■ **WORK TASK**
Each line of the data below that holds the word "Choose" is to be reported in full.

Collected data entries:
|---|

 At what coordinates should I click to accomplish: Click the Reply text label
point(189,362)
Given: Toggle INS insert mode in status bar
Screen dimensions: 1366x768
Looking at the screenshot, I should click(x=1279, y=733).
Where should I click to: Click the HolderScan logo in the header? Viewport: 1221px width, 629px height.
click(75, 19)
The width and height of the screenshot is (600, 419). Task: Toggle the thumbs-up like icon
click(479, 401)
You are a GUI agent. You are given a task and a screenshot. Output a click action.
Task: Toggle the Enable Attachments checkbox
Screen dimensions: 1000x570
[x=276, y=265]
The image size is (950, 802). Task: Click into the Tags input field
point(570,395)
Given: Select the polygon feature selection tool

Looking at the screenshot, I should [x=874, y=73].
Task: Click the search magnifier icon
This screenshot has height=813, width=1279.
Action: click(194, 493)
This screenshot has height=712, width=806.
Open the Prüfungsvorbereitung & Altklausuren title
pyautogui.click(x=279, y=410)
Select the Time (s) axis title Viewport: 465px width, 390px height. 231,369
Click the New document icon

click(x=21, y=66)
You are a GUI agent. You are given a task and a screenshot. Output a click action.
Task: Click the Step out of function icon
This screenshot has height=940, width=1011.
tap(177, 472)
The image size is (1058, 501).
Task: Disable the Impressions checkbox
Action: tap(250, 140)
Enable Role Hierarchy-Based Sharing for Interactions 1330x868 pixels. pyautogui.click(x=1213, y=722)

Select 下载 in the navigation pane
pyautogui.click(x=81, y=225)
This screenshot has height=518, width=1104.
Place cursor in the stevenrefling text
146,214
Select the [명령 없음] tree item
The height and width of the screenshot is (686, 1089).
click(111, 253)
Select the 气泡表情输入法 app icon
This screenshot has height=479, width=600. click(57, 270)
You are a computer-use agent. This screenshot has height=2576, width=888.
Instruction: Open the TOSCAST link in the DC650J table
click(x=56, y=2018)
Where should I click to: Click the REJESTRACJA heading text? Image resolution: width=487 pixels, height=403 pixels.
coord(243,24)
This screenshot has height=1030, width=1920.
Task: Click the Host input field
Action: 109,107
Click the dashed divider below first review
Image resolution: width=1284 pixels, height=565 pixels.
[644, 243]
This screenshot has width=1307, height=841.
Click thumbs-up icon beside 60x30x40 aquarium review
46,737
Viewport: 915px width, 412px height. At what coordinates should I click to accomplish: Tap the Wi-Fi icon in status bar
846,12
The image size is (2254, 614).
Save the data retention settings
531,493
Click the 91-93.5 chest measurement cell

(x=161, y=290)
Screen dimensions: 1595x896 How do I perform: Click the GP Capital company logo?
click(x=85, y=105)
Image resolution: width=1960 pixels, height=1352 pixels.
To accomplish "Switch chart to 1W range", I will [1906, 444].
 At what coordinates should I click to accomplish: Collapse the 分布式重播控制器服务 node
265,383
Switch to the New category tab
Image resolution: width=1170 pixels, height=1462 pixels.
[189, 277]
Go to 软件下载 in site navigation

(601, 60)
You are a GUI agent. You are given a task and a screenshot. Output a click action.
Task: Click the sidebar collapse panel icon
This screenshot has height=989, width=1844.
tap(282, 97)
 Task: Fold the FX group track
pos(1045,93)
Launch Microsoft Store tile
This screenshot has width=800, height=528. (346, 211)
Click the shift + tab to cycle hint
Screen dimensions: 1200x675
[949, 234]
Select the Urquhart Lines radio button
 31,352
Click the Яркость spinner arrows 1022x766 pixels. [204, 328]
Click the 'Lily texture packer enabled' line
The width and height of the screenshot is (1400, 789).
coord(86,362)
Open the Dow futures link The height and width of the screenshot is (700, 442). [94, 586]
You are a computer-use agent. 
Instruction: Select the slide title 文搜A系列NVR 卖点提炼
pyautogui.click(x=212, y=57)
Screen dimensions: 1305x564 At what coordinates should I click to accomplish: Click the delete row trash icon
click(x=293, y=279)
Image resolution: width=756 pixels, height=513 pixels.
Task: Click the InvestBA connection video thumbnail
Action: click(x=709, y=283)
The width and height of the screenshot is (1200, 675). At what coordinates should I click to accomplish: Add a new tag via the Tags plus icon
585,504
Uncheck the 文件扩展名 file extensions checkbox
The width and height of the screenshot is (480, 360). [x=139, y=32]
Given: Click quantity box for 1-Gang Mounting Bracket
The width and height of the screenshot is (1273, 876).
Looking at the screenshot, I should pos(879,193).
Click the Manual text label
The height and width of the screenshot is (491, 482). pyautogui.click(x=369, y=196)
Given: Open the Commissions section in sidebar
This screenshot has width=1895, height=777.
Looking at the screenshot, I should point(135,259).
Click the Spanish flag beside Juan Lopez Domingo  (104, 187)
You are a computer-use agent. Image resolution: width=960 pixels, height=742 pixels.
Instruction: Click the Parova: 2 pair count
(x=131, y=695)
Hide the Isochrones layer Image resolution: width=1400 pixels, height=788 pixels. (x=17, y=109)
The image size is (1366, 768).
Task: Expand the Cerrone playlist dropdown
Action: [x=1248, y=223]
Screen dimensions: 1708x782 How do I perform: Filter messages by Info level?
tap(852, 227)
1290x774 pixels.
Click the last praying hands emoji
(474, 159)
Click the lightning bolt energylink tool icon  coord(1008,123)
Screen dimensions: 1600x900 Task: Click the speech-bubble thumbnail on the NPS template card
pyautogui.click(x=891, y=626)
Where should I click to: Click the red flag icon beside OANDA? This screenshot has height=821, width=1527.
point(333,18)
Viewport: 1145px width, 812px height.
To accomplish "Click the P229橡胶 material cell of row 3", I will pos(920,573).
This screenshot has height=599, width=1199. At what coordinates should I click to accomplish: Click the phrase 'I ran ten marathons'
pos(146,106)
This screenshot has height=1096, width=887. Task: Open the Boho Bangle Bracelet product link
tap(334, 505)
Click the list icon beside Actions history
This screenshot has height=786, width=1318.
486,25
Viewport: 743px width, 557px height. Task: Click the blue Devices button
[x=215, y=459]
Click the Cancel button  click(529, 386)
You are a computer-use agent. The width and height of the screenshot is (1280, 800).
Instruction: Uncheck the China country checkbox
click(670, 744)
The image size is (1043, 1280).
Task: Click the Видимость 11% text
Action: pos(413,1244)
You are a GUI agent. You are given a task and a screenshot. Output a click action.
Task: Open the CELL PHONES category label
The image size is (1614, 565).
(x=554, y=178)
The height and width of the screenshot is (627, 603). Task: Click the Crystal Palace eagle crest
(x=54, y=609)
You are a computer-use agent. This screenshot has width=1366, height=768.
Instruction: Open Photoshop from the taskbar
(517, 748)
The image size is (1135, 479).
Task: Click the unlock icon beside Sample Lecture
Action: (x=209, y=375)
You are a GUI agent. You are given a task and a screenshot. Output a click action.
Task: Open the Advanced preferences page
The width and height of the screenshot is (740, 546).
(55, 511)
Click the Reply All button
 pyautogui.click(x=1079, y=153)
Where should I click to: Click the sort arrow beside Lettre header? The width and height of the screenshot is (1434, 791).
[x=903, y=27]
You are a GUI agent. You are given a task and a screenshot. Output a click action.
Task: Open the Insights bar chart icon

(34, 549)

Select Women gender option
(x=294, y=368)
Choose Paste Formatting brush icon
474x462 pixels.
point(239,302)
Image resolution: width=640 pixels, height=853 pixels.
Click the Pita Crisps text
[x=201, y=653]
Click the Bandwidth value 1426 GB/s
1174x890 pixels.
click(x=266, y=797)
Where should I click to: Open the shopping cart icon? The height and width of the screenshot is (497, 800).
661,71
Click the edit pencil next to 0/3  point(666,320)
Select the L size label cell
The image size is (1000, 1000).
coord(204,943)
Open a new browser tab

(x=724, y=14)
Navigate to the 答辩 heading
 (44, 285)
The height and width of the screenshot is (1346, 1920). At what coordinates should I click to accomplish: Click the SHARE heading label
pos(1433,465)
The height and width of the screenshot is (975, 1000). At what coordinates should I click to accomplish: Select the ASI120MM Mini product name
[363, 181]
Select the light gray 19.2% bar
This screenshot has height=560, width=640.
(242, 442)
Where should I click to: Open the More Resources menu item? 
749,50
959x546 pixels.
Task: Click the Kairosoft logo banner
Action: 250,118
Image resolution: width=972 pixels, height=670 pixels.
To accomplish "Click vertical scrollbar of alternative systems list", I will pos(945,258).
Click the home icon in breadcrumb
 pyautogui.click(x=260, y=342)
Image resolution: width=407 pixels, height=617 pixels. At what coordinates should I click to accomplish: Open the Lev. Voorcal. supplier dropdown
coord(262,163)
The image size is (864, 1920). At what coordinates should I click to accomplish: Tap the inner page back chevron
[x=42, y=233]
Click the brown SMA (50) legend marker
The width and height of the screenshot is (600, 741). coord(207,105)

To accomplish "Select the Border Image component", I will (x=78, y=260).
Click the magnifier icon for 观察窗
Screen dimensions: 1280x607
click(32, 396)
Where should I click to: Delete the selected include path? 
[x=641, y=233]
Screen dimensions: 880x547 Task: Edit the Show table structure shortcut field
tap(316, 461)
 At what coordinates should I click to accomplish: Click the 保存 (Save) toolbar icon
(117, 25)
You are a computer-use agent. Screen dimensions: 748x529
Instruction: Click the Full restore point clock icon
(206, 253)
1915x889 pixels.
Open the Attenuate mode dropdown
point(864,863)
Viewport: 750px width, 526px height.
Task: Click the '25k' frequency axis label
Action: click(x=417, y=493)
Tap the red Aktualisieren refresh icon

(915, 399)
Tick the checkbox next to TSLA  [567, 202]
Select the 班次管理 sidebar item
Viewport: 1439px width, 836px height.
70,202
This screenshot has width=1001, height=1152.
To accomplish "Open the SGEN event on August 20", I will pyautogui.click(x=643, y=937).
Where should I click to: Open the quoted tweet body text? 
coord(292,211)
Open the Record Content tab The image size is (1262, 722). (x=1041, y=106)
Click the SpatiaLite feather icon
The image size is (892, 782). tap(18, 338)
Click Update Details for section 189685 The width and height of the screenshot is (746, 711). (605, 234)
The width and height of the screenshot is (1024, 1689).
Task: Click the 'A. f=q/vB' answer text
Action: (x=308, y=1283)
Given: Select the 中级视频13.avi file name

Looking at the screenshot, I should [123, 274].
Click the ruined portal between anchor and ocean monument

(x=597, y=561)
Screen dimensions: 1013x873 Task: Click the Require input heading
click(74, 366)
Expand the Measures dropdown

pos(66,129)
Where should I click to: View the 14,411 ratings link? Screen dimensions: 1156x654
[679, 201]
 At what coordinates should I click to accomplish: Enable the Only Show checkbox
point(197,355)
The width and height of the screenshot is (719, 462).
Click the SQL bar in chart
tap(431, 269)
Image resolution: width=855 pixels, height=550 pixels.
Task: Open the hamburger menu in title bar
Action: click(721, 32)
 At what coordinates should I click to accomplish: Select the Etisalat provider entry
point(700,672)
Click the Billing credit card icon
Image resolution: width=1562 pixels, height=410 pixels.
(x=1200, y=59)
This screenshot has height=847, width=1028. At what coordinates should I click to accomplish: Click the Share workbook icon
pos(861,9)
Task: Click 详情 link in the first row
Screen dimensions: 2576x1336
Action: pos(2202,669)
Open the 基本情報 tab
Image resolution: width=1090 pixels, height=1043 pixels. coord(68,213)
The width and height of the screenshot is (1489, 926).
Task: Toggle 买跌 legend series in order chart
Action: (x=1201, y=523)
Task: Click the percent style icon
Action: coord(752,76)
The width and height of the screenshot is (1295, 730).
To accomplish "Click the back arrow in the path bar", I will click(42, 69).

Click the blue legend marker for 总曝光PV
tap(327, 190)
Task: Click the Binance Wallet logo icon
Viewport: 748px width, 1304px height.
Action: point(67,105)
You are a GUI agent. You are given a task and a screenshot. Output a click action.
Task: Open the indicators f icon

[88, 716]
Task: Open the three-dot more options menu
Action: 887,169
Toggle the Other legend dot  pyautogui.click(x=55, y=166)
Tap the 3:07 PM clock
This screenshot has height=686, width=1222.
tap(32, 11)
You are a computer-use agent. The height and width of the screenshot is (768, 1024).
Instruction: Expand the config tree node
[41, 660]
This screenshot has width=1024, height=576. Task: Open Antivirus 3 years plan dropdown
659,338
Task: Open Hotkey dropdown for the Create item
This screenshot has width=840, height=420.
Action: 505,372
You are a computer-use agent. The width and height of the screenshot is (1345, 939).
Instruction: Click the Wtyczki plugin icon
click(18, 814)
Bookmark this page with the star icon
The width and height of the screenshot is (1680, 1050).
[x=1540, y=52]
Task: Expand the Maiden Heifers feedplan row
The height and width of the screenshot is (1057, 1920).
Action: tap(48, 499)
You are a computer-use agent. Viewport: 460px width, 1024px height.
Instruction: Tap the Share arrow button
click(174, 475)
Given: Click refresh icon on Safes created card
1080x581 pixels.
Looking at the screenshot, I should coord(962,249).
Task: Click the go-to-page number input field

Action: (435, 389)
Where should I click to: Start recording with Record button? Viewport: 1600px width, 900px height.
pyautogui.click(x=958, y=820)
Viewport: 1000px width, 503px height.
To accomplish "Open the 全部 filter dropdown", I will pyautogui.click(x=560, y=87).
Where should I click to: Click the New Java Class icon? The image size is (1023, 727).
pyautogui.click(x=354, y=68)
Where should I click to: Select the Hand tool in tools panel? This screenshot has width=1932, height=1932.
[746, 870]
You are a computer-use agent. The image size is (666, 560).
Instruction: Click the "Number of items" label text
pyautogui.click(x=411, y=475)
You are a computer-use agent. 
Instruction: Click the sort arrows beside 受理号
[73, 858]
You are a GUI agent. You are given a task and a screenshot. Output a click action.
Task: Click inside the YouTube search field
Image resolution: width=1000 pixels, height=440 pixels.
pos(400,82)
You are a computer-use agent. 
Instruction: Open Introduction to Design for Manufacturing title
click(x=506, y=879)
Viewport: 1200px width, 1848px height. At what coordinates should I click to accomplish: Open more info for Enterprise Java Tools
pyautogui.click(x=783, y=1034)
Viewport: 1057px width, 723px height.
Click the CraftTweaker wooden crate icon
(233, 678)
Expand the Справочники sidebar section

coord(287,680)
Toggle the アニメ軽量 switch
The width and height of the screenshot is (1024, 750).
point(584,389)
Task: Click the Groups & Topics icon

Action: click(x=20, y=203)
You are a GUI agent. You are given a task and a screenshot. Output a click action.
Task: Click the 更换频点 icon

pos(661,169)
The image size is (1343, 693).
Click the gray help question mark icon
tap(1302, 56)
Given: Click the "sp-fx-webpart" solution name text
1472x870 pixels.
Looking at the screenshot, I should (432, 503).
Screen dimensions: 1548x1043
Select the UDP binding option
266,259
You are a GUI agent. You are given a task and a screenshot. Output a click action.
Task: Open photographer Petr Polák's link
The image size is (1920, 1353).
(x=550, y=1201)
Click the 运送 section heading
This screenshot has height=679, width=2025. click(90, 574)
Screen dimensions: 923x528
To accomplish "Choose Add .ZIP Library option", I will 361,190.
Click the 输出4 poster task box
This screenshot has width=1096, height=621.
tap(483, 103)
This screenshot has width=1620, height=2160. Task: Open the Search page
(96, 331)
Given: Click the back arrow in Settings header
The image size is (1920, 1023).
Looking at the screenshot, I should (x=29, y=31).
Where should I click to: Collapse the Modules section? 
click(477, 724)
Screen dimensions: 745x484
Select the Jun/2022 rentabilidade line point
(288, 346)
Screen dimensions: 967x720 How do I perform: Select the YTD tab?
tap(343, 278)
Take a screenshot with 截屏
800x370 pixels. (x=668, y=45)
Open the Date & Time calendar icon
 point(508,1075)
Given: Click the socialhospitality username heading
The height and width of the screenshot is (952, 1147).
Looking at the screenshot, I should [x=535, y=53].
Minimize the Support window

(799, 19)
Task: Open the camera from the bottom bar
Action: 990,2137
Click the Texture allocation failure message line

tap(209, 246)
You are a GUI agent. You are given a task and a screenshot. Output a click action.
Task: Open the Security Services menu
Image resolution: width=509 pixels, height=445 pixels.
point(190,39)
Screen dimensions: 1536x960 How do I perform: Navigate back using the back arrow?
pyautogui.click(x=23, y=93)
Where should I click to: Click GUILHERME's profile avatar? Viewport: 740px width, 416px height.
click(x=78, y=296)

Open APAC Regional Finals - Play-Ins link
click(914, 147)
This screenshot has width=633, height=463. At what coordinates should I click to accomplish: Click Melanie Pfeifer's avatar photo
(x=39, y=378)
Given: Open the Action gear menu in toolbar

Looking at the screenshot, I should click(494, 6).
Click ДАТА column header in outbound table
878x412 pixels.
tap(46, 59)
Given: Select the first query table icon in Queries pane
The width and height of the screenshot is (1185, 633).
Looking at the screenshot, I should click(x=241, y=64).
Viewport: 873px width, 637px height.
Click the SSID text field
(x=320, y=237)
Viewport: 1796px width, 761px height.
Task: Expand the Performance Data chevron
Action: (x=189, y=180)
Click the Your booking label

|---|

■ **WRITTEN REPLY**
Choose Paste Formatting brush icon
To accomplish "Choose Add .ZIP Library option", I will 361,190.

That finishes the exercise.